#### Raw data ####

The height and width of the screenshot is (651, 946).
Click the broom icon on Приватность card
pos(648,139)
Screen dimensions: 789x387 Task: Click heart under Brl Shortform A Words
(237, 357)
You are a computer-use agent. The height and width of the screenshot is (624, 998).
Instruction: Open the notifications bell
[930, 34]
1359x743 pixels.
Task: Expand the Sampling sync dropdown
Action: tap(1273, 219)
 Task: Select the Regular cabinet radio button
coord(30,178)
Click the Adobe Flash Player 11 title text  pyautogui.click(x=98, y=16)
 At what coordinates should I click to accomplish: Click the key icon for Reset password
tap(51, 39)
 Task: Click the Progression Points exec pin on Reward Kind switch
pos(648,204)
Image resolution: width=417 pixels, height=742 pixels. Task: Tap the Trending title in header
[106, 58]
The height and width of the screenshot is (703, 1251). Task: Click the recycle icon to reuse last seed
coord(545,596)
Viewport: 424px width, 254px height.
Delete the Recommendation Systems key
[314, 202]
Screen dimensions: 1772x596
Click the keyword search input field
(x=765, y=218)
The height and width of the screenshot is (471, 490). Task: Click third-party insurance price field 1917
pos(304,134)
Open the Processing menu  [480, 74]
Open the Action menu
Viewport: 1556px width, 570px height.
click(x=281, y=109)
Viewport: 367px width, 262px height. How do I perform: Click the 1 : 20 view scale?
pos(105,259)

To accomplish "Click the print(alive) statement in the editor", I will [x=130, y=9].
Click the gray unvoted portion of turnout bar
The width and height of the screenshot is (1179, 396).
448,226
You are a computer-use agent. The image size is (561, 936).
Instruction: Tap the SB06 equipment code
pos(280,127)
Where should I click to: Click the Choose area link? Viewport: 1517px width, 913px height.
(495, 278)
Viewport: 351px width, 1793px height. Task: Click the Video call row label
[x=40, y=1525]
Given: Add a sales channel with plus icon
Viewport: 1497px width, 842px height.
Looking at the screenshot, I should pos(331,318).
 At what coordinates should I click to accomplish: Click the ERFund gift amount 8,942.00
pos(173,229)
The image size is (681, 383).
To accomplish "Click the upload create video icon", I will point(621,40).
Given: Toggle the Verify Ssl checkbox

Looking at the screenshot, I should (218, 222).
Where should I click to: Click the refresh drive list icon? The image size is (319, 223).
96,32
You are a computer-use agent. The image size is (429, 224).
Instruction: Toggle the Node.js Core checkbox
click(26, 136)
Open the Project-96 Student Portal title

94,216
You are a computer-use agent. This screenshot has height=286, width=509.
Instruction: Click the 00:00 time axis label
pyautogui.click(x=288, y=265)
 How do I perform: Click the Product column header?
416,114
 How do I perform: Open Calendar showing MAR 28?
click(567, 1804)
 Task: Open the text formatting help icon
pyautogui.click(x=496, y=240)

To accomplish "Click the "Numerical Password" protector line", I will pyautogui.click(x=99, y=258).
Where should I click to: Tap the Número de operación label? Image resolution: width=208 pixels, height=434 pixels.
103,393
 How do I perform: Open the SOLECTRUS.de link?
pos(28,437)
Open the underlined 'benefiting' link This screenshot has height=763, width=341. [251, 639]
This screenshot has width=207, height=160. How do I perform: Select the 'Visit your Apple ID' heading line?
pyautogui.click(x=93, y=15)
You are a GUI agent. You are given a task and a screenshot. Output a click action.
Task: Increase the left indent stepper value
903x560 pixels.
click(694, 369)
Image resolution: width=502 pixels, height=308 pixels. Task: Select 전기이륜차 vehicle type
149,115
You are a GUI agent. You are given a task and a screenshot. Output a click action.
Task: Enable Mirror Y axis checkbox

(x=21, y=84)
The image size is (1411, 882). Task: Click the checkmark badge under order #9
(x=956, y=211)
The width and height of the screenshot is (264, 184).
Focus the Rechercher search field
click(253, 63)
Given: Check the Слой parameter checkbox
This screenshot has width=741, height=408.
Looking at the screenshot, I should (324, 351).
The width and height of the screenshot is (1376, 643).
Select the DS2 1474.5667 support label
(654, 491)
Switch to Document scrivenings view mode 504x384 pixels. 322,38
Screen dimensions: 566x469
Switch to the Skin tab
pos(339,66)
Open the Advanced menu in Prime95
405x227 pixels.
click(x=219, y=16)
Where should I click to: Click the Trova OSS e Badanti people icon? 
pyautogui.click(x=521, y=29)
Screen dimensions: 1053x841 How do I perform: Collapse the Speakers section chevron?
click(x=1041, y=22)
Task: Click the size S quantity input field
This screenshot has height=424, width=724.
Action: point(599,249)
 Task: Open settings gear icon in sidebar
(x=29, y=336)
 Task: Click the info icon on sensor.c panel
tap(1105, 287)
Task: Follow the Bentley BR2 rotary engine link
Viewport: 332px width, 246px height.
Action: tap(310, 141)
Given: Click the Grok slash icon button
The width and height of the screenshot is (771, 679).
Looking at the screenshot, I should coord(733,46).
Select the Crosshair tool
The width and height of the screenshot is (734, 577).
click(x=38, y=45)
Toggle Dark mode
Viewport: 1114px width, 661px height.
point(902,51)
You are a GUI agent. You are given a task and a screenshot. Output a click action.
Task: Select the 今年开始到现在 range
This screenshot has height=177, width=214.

####

What to work on:
Reproduce all of the rows above, character for character and in the same order.

Result:
The height and width of the screenshot is (651, 946).
Click the broom icon on Приватность card
pos(648,139)
Screen dimensions: 789x387 Task: Click heart under Brl Shortform A Words
(237, 357)
You are a computer-use agent. The height and width of the screenshot is (624, 998).
Instruction: Open the notifications bell
[930, 34]
1359x743 pixels.
Task: Expand the Sampling sync dropdown
Action: tap(1273, 219)
 Task: Select the Regular cabinet radio button
coord(30,178)
Click the Adobe Flash Player 11 title text  pyautogui.click(x=98, y=16)
 At what coordinates should I click to accomplish: Click the key icon for Reset password
tap(51, 39)
 Task: Click the Progression Points exec pin on Reward Kind switch
pos(648,204)
Image resolution: width=417 pixels, height=742 pixels. Task: Tap the Trending title in header
[106, 58]
The height and width of the screenshot is (703, 1251). Task: Click the recycle icon to reuse last seed
coord(545,596)
Viewport: 424px width, 254px height.
Delete the Recommendation Systems key
[314, 202]
Screen dimensions: 1772x596
Click the keyword search input field
(x=765, y=218)
The height and width of the screenshot is (471, 490). Task: Click third-party insurance price field 1917
pos(304,134)
Open the Processing menu  [480, 74]
Open the Action menu
Viewport: 1556px width, 570px height.
click(x=281, y=109)
Viewport: 367px width, 262px height. How do I perform: Click the 1 : 20 view scale?
pos(105,259)

To accomplish "Click the print(alive) statement in the editor", I will [x=130, y=9].
Click the gray unvoted portion of turnout bar
The width and height of the screenshot is (1179, 396).
448,226
You are a computer-use agent. The image size is (561, 936).
Instruction: Tap the SB06 equipment code
pos(280,127)
Where should I click to: Click the Choose area link? Viewport: 1517px width, 913px height.
(495, 278)
Viewport: 351px width, 1793px height. Task: Click the Video call row label
[x=40, y=1525]
Given: Add a sales channel with plus icon
Viewport: 1497px width, 842px height.
Looking at the screenshot, I should pos(331,318).
 At what coordinates should I click to accomplish: Click the ERFund gift amount 8,942.00
pos(173,229)
The image size is (681, 383).
To accomplish "Click the upload create video icon", I will point(621,40).
Given: Toggle the Verify Ssl checkbox

Looking at the screenshot, I should (218, 222).
Where should I click to: Click the refresh drive list icon? The image size is (319, 223).
96,32
You are a computer-use agent. The image size is (429, 224).
Instruction: Toggle the Node.js Core checkbox
click(26, 136)
Open the Project-96 Student Portal title

94,216
You are a computer-use agent. This screenshot has height=286, width=509.
Instruction: Click the 00:00 time axis label
pyautogui.click(x=288, y=265)
 How do I perform: Click the Product column header?
416,114
 How do I perform: Open Calendar showing MAR 28?
click(567, 1804)
 Task: Open the text formatting help icon
pyautogui.click(x=496, y=240)

To accomplish "Click the "Numerical Password" protector line", I will pyautogui.click(x=99, y=258).
Where should I click to: Tap the Número de operación label? Image resolution: width=208 pixels, height=434 pixels.
103,393
 How do I perform: Open the SOLECTRUS.de link?
pos(28,437)
Open the underlined 'benefiting' link This screenshot has height=763, width=341. [251, 639]
This screenshot has width=207, height=160. How do I perform: Select the 'Visit your Apple ID' heading line?
pyautogui.click(x=93, y=15)
You are a GUI agent. You are given a task and a screenshot. Output a click action.
Task: Increase the left indent stepper value
903x560 pixels.
click(694, 369)
Image resolution: width=502 pixels, height=308 pixels. Task: Select 전기이륜차 vehicle type
149,115
You are a GUI agent. You are given a task and a screenshot. Output a click action.
Task: Enable Mirror Y axis checkbox

(x=21, y=84)
The image size is (1411, 882). Task: Click the checkmark badge under order #9
(x=956, y=211)
The width and height of the screenshot is (264, 184).
Focus the Rechercher search field
click(253, 63)
Given: Check the Слой parameter checkbox
This screenshot has width=741, height=408.
Looking at the screenshot, I should (324, 351).
The width and height of the screenshot is (1376, 643).
Select the DS2 1474.5667 support label
(654, 491)
Switch to Document scrivenings view mode 504x384 pixels. 322,38
Screen dimensions: 566x469
Switch to the Skin tab
pos(339,66)
Open the Advanced menu in Prime95
405x227 pixels.
click(x=219, y=16)
Where should I click to: Click the Trova OSS e Badanti people icon? 
pyautogui.click(x=521, y=29)
Screen dimensions: 1053x841 How do I perform: Collapse the Speakers section chevron?
click(x=1041, y=22)
Task: Click the size S quantity input field
This screenshot has height=424, width=724.
Action: point(599,249)
 Task: Open settings gear icon in sidebar
(x=29, y=336)
 Task: Click the info icon on sensor.c panel
tap(1105, 287)
Task: Follow the Bentley BR2 rotary engine link
Viewport: 332px width, 246px height.
Action: tap(310, 141)
Given: Click the Grok slash icon button
The width and height of the screenshot is (771, 679).
Looking at the screenshot, I should coord(733,46).
Select the Crosshair tool
The width and height of the screenshot is (734, 577).
click(x=38, y=45)
Toggle Dark mode
Viewport: 1114px width, 661px height.
point(902,51)
You are a GUI agent. You are given a task and a screenshot. Output a click action.
Task: Select the 今年开始到现在 range
This screenshot has height=177, width=214.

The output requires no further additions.